Gear Up for Health Reform

You have more choices, but also more rules.

May 1, 2010

Love it or hate it, health insurance reform is now the law of the land. Here are some answers to questions about how it will impact you.

Can I keep my existing policy?

If you buy your own coverage and have a policy you like, your coverage is grandfathered, so you’re set and need to do nothing.

If you’re a broker and you already offer health insurance to your salaried workers, you may continue to offer your existing plan. It’s also grandfathered.

What if I have a preexisting condition?

The law creates a uniform, national set of insurance ratings and underwriting standards that spell out the criteria that insurers can use when evaluating applications for individual and small-business coverage.

The goal is to create a set of rules that more closely resemble what today are generally the rules applicable to large group policies. Insurers can still charge different premiums based on the risk factors you bring to the table such as age, type of policy, and geographic area, but the cost differentials are greatly curtailed.

Also, insurers can no longer deny coverage or base premiums on a preexisting condition or your claims history or gender.

If I am shopping for a new policy, what will my selection be like?

The law seeks to expand the individual and small-business insurance markets, which are the markets through which sales associates and real estate brokers principally shop for coverage.

The goal is to increase access to affordable coverage by increasing competition among insurers. It seeks to do that by expanding the pools of insureds, encouraging insurers to enter new markets, and allowing the markets to cross state lines.

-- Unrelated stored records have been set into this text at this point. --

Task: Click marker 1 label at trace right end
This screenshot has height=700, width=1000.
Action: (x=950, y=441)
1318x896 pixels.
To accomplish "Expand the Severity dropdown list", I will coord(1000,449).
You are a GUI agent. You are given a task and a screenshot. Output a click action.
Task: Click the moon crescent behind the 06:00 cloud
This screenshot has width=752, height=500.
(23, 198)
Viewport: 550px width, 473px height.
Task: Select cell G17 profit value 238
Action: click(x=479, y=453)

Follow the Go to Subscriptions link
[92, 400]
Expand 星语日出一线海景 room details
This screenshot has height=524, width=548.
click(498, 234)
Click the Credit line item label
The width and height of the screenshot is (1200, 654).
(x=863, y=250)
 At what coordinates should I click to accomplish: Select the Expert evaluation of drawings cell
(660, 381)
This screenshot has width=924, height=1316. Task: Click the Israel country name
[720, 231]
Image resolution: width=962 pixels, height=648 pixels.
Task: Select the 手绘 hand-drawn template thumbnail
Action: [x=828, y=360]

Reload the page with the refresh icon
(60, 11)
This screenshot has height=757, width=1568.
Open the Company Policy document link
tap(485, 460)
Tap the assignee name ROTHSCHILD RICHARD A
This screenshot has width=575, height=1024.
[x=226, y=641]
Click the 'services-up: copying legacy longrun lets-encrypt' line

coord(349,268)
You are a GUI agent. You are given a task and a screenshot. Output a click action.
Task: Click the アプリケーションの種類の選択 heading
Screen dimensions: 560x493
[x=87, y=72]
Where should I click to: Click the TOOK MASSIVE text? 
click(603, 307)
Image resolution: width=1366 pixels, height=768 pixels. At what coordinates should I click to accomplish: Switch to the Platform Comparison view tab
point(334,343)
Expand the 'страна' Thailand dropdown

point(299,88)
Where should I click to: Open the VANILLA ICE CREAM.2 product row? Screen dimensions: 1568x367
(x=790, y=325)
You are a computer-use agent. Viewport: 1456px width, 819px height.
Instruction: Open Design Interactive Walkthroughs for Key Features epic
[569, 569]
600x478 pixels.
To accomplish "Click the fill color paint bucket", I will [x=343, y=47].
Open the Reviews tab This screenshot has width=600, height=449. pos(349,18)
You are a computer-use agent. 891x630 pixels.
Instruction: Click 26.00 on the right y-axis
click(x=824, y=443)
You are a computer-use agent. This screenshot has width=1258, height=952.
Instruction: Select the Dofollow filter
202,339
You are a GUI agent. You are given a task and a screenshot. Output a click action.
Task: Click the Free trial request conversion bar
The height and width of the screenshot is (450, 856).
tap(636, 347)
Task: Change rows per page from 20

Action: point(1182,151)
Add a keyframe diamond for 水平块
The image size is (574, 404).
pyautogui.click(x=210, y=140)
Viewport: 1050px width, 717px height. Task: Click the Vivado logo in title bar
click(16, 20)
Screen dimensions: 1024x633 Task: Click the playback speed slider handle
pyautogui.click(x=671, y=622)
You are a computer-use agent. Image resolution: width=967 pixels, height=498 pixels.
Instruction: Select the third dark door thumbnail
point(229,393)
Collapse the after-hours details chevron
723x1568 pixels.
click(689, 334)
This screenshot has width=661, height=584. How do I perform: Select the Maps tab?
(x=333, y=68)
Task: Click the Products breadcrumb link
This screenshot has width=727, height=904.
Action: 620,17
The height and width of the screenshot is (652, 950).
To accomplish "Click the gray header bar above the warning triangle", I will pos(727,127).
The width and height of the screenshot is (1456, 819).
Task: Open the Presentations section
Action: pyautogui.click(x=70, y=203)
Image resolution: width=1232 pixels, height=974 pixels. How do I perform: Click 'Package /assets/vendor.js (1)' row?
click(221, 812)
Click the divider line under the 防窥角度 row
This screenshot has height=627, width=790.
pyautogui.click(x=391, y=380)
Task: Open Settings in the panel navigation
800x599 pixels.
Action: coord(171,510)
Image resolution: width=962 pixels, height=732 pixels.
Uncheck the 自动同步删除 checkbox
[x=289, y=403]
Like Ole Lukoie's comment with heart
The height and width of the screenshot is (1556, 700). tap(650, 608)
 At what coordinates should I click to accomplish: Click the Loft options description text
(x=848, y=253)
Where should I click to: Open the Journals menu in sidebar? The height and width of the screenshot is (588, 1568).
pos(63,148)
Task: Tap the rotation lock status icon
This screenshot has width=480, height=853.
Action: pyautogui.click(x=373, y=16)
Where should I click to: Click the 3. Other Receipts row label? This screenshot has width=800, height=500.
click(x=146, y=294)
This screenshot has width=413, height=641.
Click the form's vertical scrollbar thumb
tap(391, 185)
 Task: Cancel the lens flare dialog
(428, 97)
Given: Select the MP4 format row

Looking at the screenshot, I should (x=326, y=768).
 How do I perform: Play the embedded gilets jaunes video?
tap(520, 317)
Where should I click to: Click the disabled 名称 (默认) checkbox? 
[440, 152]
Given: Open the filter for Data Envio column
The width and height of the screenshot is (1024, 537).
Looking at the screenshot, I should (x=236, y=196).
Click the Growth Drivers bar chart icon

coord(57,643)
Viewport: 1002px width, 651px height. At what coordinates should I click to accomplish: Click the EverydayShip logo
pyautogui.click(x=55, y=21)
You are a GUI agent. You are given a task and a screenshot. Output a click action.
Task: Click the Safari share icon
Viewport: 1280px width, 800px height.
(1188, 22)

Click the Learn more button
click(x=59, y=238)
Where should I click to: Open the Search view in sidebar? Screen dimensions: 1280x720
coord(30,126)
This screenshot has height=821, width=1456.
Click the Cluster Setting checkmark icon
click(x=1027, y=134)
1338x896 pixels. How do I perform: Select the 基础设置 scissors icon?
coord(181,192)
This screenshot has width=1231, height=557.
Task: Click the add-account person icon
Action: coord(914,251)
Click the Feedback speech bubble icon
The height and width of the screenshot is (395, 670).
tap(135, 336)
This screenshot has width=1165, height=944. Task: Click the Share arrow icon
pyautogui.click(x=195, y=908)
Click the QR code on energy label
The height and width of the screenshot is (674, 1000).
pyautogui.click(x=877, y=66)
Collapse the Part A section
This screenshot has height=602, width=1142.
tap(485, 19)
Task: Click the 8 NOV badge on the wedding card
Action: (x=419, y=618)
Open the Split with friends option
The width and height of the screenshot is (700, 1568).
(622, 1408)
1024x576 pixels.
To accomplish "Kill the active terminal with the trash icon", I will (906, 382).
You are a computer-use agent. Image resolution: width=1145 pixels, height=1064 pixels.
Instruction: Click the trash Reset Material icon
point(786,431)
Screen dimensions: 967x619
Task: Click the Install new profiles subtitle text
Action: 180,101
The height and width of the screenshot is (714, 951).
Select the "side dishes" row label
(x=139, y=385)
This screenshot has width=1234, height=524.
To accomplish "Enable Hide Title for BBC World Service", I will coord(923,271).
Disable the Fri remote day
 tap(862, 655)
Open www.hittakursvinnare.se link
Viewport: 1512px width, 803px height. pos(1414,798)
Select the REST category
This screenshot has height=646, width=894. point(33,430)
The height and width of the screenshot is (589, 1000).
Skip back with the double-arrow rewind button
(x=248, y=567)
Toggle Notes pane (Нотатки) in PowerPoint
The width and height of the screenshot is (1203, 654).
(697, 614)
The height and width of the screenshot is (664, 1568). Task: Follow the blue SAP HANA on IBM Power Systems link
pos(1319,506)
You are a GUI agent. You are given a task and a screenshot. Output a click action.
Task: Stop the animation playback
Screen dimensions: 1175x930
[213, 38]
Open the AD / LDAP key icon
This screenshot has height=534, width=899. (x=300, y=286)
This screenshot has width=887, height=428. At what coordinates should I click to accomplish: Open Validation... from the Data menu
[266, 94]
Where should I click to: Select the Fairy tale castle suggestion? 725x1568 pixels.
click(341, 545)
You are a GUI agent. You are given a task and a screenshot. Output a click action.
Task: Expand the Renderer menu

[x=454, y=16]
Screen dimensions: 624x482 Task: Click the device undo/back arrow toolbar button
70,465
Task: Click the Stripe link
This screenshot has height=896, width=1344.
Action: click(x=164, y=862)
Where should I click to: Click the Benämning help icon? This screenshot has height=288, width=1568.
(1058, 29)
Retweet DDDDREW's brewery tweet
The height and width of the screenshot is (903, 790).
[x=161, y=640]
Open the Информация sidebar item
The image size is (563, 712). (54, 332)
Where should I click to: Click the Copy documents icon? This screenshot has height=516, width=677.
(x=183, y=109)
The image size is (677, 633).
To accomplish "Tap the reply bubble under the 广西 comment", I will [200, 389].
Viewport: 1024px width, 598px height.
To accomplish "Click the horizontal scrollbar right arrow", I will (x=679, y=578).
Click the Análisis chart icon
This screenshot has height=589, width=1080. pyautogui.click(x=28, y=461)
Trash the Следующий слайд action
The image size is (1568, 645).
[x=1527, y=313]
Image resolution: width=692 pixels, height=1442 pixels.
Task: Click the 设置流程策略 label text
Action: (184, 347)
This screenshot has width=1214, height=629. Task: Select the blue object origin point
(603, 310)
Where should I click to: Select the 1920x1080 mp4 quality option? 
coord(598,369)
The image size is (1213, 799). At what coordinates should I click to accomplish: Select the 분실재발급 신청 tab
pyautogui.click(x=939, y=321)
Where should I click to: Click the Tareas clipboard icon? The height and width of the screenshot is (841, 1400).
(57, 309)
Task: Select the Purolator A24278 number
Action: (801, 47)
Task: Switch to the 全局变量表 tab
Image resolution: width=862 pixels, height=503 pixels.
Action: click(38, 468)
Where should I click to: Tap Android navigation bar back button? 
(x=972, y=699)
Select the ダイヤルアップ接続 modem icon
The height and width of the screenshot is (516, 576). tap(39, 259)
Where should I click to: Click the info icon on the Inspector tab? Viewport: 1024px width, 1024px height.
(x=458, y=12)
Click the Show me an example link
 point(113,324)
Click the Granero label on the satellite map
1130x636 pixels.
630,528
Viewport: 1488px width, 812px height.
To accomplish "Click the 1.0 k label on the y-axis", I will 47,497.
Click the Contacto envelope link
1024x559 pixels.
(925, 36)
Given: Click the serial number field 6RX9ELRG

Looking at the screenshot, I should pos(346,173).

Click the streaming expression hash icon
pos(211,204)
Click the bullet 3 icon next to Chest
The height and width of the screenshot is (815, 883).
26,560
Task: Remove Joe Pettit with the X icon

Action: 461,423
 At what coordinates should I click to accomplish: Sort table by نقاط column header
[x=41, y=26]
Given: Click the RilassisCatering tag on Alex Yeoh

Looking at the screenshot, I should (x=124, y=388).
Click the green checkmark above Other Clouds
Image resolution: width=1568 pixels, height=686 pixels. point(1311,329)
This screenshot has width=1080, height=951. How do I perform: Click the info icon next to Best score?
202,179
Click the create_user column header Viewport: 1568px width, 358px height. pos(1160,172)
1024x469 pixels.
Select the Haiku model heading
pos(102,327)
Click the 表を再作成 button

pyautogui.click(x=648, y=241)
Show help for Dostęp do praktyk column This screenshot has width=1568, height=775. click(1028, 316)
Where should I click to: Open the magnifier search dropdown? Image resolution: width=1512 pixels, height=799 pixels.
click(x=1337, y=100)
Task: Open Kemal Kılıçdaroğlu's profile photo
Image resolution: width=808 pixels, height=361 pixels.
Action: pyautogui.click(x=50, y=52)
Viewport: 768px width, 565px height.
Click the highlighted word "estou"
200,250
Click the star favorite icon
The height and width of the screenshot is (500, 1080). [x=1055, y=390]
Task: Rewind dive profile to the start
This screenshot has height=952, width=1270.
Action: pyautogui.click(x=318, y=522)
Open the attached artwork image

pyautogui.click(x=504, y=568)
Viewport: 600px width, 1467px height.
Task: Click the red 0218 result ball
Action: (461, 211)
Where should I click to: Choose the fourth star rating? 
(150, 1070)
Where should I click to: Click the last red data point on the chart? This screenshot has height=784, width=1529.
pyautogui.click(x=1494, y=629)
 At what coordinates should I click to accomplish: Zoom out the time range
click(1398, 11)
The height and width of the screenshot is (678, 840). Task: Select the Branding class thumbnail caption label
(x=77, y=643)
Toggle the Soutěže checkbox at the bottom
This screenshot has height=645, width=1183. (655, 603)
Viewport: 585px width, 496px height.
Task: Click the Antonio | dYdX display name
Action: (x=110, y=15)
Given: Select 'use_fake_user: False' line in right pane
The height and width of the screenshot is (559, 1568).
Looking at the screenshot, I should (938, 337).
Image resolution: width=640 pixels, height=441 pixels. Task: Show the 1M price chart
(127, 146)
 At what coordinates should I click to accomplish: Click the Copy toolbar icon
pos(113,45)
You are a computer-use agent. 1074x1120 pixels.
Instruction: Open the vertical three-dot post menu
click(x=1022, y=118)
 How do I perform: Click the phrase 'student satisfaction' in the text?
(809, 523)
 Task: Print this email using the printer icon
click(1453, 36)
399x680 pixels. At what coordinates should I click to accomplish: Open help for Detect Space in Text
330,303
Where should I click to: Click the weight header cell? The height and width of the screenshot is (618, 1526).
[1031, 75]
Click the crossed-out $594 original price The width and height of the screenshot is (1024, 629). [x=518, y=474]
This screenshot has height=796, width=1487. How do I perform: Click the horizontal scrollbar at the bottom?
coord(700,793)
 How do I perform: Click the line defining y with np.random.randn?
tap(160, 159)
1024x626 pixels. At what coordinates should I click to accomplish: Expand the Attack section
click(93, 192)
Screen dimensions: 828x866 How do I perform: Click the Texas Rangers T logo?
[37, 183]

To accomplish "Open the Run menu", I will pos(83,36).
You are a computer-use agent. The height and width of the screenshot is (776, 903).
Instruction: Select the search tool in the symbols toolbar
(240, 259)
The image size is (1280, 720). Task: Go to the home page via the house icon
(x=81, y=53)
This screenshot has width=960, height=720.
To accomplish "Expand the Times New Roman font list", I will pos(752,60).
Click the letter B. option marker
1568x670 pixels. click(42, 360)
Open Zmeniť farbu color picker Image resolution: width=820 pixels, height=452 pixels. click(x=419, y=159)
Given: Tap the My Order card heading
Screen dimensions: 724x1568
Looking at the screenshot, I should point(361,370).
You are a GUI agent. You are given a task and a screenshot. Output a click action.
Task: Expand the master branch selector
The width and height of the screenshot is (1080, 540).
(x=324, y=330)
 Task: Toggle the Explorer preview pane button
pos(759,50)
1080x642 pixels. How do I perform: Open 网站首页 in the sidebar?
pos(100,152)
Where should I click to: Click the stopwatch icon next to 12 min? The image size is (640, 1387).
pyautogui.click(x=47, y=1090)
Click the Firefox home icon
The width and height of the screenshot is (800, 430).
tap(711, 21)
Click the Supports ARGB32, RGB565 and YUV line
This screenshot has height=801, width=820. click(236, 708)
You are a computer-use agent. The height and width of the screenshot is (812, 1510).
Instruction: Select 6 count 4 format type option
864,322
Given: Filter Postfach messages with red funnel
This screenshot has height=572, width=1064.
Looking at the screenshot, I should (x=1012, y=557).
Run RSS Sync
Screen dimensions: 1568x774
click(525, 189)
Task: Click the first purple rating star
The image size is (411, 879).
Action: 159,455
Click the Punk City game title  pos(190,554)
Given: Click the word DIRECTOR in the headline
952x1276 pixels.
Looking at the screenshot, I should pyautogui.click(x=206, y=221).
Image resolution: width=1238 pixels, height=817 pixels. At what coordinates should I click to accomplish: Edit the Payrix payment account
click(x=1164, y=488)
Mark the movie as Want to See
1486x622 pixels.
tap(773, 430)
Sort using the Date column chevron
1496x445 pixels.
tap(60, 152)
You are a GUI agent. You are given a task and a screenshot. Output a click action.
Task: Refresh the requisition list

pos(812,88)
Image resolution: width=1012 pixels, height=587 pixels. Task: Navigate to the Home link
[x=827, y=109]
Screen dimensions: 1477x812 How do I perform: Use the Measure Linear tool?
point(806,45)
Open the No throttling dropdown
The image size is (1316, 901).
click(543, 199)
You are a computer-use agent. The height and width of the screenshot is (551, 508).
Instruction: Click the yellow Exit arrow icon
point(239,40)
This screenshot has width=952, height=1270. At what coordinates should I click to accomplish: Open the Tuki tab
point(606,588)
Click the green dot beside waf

As an independent contractor, you’ll be able to shop for coverage in both the individual and the small-business markets. The eventual goal is to merge the individual and small-group markets into one larger market.

What are the 'exchanges' I’ve heard so much about?

These are, in effect, the new marketplaces through which you shop for coverage. Because insurance ratings and underwriting standards are made more uniform, shopping for coverage is simplified, at least in theory, because comparison between plans is made easier.

Must I get insurance, or provide it to employees?

The law requires you, as an individual, to buy health insurance—that’s how the pools of insureds are to be increased—and gives incentives to businesses to make health insurance available to their employees.

That means you’ll have to buy coverage if you don’t already have it or face a penalty unless you can show you can’t get coverage for less than a certain percentage of your income—10 percent—or would otherwise face a financial hardship.

The employer mandate covers businesses with more than 50 employees. Most real estate brokerages, as small businesses with fewer than 50 employees (sales associates, as independent contractors, aren’t part of the employee total), are expected to be exempted from the mandate. Large employers that fail to comply face a penalty.

Affordability credits to help offset costs are available to individuals and very small employers, including very small nonprofit associations that are employers. So, some local associations of Realtors® could be eligible for the tax credits, too.


When do the reforms go into effect?

It will be years before you feel the full effect of the changes. The new law weighs in at about 1,000 pages, so there’s a lot to it and not all of the provisions kick in at once. NATIONAL ASSOCIATION OF REALTORS® analysts will be monitoring the changes as they occur and will be keeping lawmakers and administration officials aware of concerns as problems become apparent. Here are some key dates to keep your eyes on:

  • Late 2010. Coverage extended to dependents up to age 26; insurers prohibited from excluding children with preexisting conditions and from cancelling policies.
  • 2011. Rebates provided to Medicare Part D enrollees (those subject to the prescription-drug gap in coverage).
  • Early 2014. Exchanges launched; individual and small-business tax credits made available; individual and em-ployer mandates, along with penalties, begin; underwriting and rating changes take effect; insurers can no longer exclude anyone with preexisting conditions.

What Types of Coverage Will Be Available?

The new health reform law creates individual and small-business insurance exchanges, which will be the new marketplaces for buying coverage for you or your employees if you’re in the individual market or run a small business.

The two exchanges will eventually be merged into one. Even before that happens, though, here’s what the marketplaces will look like:

Will there be a government-run health plan?

No.

Who will be eligible to purchase on the exchanges?

Individuals without employer coverage and their dependents, self-employed individuals and their dependents, and owners and employees of small business (100 employers or fewer) and their dependents.

Will insurers be able to turn applicants down?

No.

Will insurers be able to cancel policies?

No.

Will insurers be able to turn you down for a preexisting condition?

No.

Will insurers be able to charge you more for a preexisting condition?

No.

Will you face a longer waiting period for a preexisting condition?

No.

Will you be charged more for making a lot of medical claims in the past?

No.

Will insurers be able to charge women more than men?

No.

Will insurers be able to charge older persons as high a premium as they want?

No.

Robert Freedman

Robert Freedman is the former director of multimedia communications at NAR.